Она вручную опустила стекло и просунула магнитную карточку в прорезь столбика, оказавшегося прямо напротив ее двери. Прорезь съела карточку, задумчиво пожевала ее где-то внутри себя и выплюнула обратно. Шлагбаум поднялся, и они покатили дальше, навстречу могущественному властителю — владельцу и продавцу виртуальных миров информационной эпохи.

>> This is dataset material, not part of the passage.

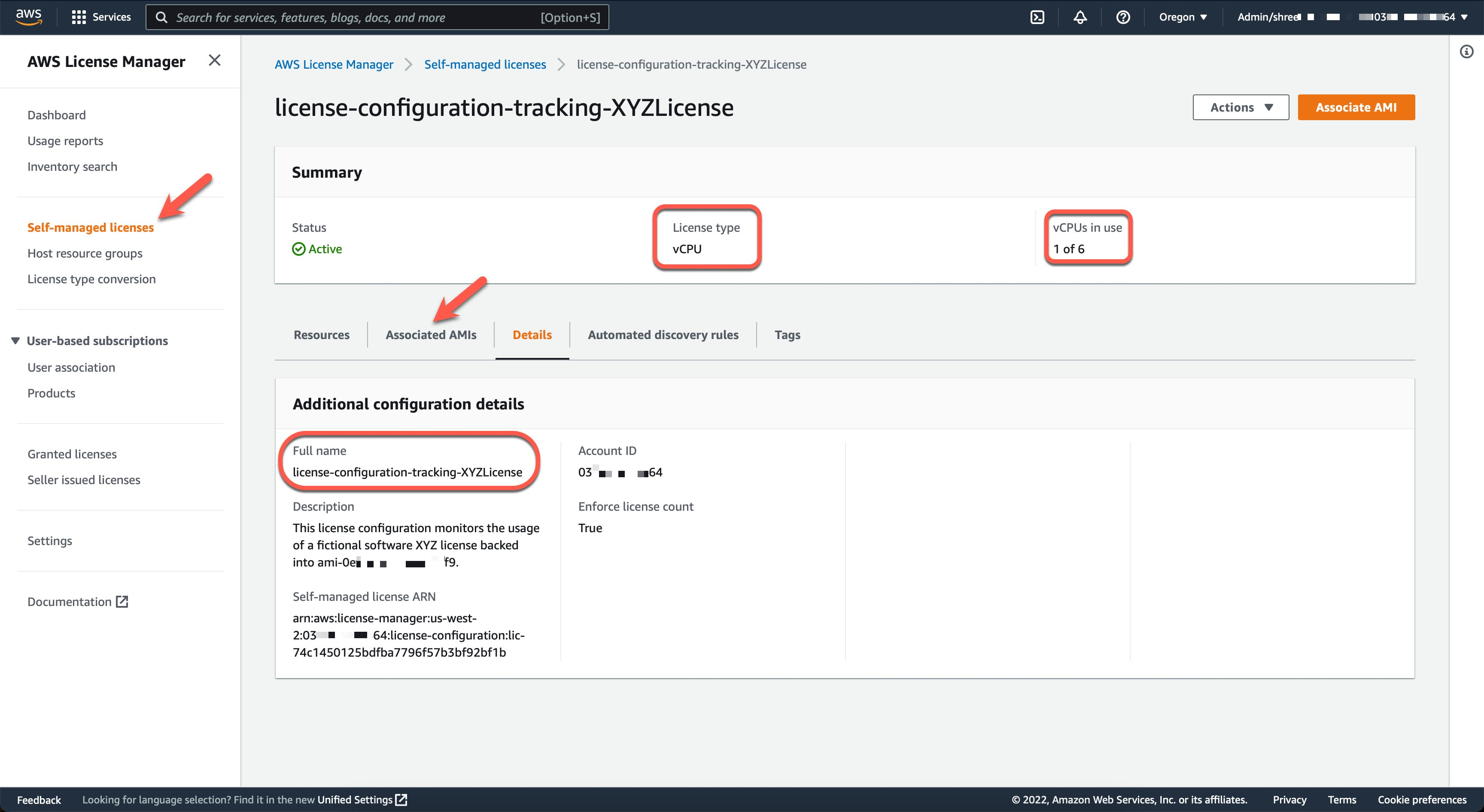This screenshot has width=1484, height=812.
Task: Switch to the Automated discovery rules tab
Action: tap(663, 335)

Краткое содержание восемнадцатой главы
Прибыв в Америку, Гена с удивлением обнаруживает, что страна, расположенная не прямо под его родиной, не совсем такая, как ее показывают в производимом там кино. Однако косяк, найденный в машине по пути к Гейтсу, помогает не только примириться с действительностью, но и мягко изменяет последнюю.
Глава девятнадцатая,
— Прикинь, когда я с Полом замутил всю эту фигню, — Гейтс сделал неопределенный широкий жест рукой, охватывавший окрестности, так что было непонятно, имеет ли он в виду непосредственно бассейн, полдома и стол с завтраком или всю Калифорнию, Североамериканские Соединенные Штаты и даже весь прилегающий мир, — началось все с программы-переводчика, ну типа с языка на язык. И мне это чисто как память — ну, дорого, в смысле. Мне когда пацаны свистнули, что, дескать, есть ценная мулька по теме, только-только появилась в Сети, я сразу дернулся — это же тема реально моя! Ну, попросил там, ребята, короче, нашли, чей софт. Решили, что под нашей маркой его можно успешно толкнуть и раскрутить правильно — реклама, то-се. Ты наши возможности должен себе представлять…
С точки зрения Гены, Гейтс говорил невероятно долго и много. Хуже Хоттабыча. Из-за непривычного костюма Гена чувствовал себя совсем не в своей тарелке, и ему было жарко — лето все-таки. Кроме него, в костюмах были только телохранители Гейтса, маячившие неподалеку за его спиной, и помощник Сони, записывавший разговор вручную на бумагу. Лакеи, помогавшие в завтраке, были в смокингах, а сам Хозяин — в болотного цвета шортах, шлепанцах и простой белой футболке. Его волосы были мокрыми после бассейна, но аккуратно причесаны, а небольшие очки в тонкой золотой оправе придавали образу задумчивость. Несмотря на утро, Гейтс выглядел очень уставшим и, несмотря на возраст ч спортивный вид, немолодым грузным человеком — свободная майка не скрывала живот и дряблую грудь. К тому же Гейтс сутулился.